Time was, Supply Chain Management was only about the logistical process of getting products to consumers. But over the past number of years, the rise of big data and increasing sophistication of skills has allowed Supply Chain to become a source of strategic value to organizations in a variety of ways: top companies like Amazon now rely on Supply Chain Managers to shepherd an exceptional customer experience. Companies rely on it to find more strategic relationships with suppliers and innovate on product, and they rely on it to keep costs low, which is a crucial part of margin evolution.

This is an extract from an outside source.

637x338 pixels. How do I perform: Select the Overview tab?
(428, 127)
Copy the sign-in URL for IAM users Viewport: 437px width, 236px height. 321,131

Increasingly, they rely on Supply Chain Managers to provide visibility into where products come from, ensuring that the company is working with ethical and sustainable suppliers. Customers’ demands for an exceptional experience are rising, but so are their demands for ethical products. More than ever, they want to support companies who have a deep understanding of where their products come from. They want companies to work with suppliers with sustainability and ethical labour practices.
It’s a difficult challenge for companies with complex, deep Supply Chains. If your product has 3 or 4 rungs in a production chain, it can be remarkably difficult to know gain a full insight into your entire Supply Chain from origin. But if you can achieve that clarity, and orient your supplier selection towards only using sustainable providers, you can present a different, confident face to the consumer.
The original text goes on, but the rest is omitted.